_WHAT YOU SHOULD DO_: Convert every line of the records below into a JSON list of strings, one string per line, and leave out blank lines.

_DATA TO USE_:
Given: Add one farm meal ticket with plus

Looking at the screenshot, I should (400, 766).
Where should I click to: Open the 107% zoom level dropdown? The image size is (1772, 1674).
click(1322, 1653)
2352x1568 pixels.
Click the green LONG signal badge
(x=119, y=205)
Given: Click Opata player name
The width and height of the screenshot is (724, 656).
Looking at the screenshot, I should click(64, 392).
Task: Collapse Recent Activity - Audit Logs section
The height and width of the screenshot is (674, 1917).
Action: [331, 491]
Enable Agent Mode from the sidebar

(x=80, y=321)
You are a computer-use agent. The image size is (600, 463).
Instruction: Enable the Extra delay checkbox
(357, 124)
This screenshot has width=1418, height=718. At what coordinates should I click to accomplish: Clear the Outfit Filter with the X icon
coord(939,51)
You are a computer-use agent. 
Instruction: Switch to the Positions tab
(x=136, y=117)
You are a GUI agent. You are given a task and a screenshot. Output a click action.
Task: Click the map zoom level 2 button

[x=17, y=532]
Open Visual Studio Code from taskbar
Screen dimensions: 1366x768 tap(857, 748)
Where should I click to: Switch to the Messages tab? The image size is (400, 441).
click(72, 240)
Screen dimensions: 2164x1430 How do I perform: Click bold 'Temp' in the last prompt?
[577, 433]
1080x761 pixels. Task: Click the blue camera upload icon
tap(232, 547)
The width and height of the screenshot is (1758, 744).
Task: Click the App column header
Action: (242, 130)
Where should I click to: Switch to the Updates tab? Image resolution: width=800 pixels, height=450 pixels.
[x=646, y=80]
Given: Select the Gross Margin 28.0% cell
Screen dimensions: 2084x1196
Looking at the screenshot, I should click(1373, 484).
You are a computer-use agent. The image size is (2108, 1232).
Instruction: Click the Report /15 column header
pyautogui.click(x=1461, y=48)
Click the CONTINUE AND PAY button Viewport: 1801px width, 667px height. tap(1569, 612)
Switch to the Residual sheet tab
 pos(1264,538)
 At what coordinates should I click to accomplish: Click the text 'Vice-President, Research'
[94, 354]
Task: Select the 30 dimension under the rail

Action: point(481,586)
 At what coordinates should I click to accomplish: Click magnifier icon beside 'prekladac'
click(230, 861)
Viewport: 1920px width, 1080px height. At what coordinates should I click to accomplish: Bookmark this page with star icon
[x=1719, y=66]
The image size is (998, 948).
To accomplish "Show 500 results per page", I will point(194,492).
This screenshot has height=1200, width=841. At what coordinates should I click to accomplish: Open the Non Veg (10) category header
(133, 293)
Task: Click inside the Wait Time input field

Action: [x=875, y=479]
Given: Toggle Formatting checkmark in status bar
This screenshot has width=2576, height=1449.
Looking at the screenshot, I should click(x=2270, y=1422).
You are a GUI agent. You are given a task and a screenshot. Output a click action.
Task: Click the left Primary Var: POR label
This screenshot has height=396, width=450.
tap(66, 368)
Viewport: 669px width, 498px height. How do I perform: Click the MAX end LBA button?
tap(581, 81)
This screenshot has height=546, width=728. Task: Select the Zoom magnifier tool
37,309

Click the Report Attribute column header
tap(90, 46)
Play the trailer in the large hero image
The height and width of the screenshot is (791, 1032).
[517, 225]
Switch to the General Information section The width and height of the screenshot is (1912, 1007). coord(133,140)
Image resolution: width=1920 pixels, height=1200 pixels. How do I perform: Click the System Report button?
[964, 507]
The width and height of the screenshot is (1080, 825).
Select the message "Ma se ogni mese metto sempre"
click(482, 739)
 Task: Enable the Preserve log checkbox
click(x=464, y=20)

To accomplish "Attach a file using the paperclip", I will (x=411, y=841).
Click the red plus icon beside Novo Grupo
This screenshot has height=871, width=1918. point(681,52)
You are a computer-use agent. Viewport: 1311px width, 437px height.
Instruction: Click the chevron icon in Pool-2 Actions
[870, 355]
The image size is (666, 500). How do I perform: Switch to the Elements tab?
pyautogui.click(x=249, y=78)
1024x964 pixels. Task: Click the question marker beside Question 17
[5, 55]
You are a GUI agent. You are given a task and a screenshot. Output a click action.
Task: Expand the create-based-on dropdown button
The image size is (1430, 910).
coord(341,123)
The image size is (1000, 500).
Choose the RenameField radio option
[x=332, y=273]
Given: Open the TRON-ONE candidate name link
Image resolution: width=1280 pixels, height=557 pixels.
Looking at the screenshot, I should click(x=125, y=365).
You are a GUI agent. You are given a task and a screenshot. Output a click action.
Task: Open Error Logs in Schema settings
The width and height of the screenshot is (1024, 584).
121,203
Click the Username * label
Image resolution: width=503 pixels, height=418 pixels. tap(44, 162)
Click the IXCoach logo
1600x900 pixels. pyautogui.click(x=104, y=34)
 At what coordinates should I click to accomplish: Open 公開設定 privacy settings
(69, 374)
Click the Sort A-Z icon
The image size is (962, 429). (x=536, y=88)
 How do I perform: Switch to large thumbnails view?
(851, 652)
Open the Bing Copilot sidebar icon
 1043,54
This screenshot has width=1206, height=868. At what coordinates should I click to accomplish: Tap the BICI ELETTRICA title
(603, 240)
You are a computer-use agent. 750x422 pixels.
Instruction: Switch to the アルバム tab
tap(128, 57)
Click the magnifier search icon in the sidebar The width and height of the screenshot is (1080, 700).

_FINISHED TASK_:
[
  "Given: Add one farm meal ticket with plus",
  "Looking at the screenshot, I should (400, 766).",
  "Where should I click to: Open the 107% zoom level dropdown? The image size is (1772, 1674).",
  "click(1322, 1653)",
  "2352x1568 pixels.",
  "Click the green LONG signal badge",
  "(x=119, y=205)",
  "Given: Click Opata player name",
  "The width and height of the screenshot is (724, 656).",
  "Looking at the screenshot, I should click(64, 392).",
  "Task: Collapse Recent Activity - Audit Logs section",
  "The height and width of the screenshot is (674, 1917).",
  "Action: [331, 491]",
  "Enable Agent Mode from the sidebar",
  "(x=80, y=321)",
  "You are a computer-use agent. The image size is (600, 463).",
  "Instruction: Enable the Extra delay checkbox",
  "(357, 124)",
  "This screenshot has width=1418, height=718. At what coordinates should I click to accomplish: Clear the Outfit Filter with the X icon",
  "coord(939,51)",
  "You are a computer-use agent. ",
  "Instruction: Switch to the Positions tab",
  "(x=136, y=117)",
  "You are a GUI agent. You are given a task and a screenshot. Output a click action.",
  "Task: Click the map zoom level 2 button",
  "[x=17, y=532]",
  "Open Visual Studio Code from taskbar",
  "Screen dimensions: 1366x768 tap(857, 748)",
  "Where should I click to: Switch to the Messages tab? The image size is (400, 441).",
  "click(72, 240)",
  "Screen dimensions: 2164x1430 How do I perform: Click bold 'Temp' in the last prompt?",
  "[577, 433]",
  "1080x761 pixels. Task: Click the blue camera upload icon",
  "tap(232, 547)",
  "The width and height of the screenshot is (1758, 744).",
  "Task: Click the App column header",
  "Action: (242, 130)",
  "Where should I click to: Switch to the Updates tab? Image resolution: width=800 pixels, height=450 pixels.",
  "[x=646, y=80]",
  "Given: Select the Gross Margin 28.0% cell",
  "Screen dimensions: 2084x1196",
  "Looking at the screenshot, I should click(1373, 484).",
  "You are a computer-use agent. The image size is (2108, 1232).",
  "Instruction: Click the Report /15 column header",
  "pyautogui.click(x=1461, y=48)",
  "Click the CONTINUE AND PAY button Viewport: 1801px width, 667px height. tap(1569, 612)",
  "Switch to the Residual sheet tab",
  " pos(1264,538)",
  " At what coordinates should I click to accomplish: Click the text 'Vice-President, Research'",
  "[94, 354]",
  "Task: Select the 30 dimension under the rail",
  "Action: point(481,586)",
  " At what coordinates should I click to accomplish: Click magnifier icon beside 'prekladac'",
  "click(230, 861)",
  "Viewport: 1920px width, 1080px height. At what coordinates should I click to accomplish: Bookmark this page with star icon",
  "[x=1719, y=66]",
  "The image size is (998, 948).",
  "To accomplish \"Show 500 results per page\", I will point(194,492).",
  "This screenshot has height=1200, width=841. At what coordinates should I click to accomplish: Open the Non Veg (10) category header",
  "(133, 293)",
  "Task: Click inside the Wait Time input field",
  "Action: [x=875, y=479]",
  "Given: Toggle Formatting checkmark in status bar",
  "This screenshot has width=2576, height=1449.",
  "Looking at the screenshot, I should click(x=2270, y=1422).",
  "You are a GUI agent. You are given a task and a screenshot. Output a click action.",
  "Task: Click the left Primary Var: POR label",
  "This screenshot has height=396, width=450.",
  "tap(66, 368)",
  "Viewport: 669px width, 498px height. How do I perform: Click the MAX end LBA button?",
  "tap(581, 81)",
  "This screenshot has height=546, width=728. Task: Select the Zoom magnifier tool",
  "37,309",
  "Click the Report Attribute column header",
  "tap(90, 46)",
  "Play the trailer in the large hero image",
  "The height and width of the screenshot is (791, 1032).",
  "[517, 225]",
  "Switch to the General Information section The width and height of the screenshot is (1912, 1007). coord(133,140)",
  "Image resolution: width=1920 pixels, height=1200 pixels. How do I perform: Click the System Report button?",
  "[964, 507]",
  "The width and height of the screenshot is (1080, 825).",
  "Select the message \"Ma se ogni mese metto sempre\"",
  "click(482, 739)",
  " Task: Enable the Preserve log checkbox",
  "click(x=464, y=20)",
  "To accomplish \"Attach a file using the paperclip\", I will (x=411, y=841).",
  "Click the red plus icon beside Novo Grupo",
  "This screenshot has height=871, width=1918. point(681,52)",
  "You are a computer-use agent. Viewport: 1311px width, 437px height.",
  "Instruction: Click the chevron icon in Pool-2 Actions",
  "[870, 355]",
  "The image size is (666, 500). How do I perform: Switch to the Elements tab?",
  "pyautogui.click(x=249, y=78)",
  "1024x964 pixels. Task: Click the question marker beside Question 17",
  "[5, 55]",
  "You are a GUI agent. You are given a task and a screenshot. Output a click action.",
  "Task: Expand the create-based-on dropdown button",
  "The image size is (1430, 910).",
  "coord(341,123)",
  "The image size is (1000, 500).",
  "Choose the RenameField radio option",
  "[x=332, y=273]",
  "Given: Open the TRON-ONE candidate name link",
  "Image resolution: width=1280 pixels, height=557 pixels.",
  "Looking at the screenshot, I should click(x=125, y=365).",
  "You are a GUI agent. You are given a task and a screenshot. Output a click action.",
  "Task: Open Error Logs in Schema settings",
  "The width and height of the screenshot is (1024, 584).",
  "121,203",
  "Click the Username * label",
  "Image resolution: width=503 pixels, height=418 pixels. tap(44, 162)",
  "Click the IXCoach logo",
  "1600x900 pixels. pyautogui.click(x=104, y=34)",
  " At what coordinates should I click to accomplish: Open 公開設定 privacy settings",
  "(69, 374)",
  "Click the Sort A-Z icon",
  "The image size is (962, 429). (x=536, y=88)",
  " How do I perform: Switch to large thumbnails view?",
  "(851, 652)",
  "Open the Bing Copilot sidebar icon",
  " 1043,54",
  "This screenshot has width=1206, height=868. At what coordinates should I click to accomplish: Tap the BICI ELETTRICA title",
  "(603, 240)",
  "You are a computer-use agent. 750x422 pixels.",
  "Instruction: Switch to the アルバム tab",
  "tap(128, 57)",
  "Click the magnifier search icon in the sidebar The width and height of the screenshot is (1080, 700)."
]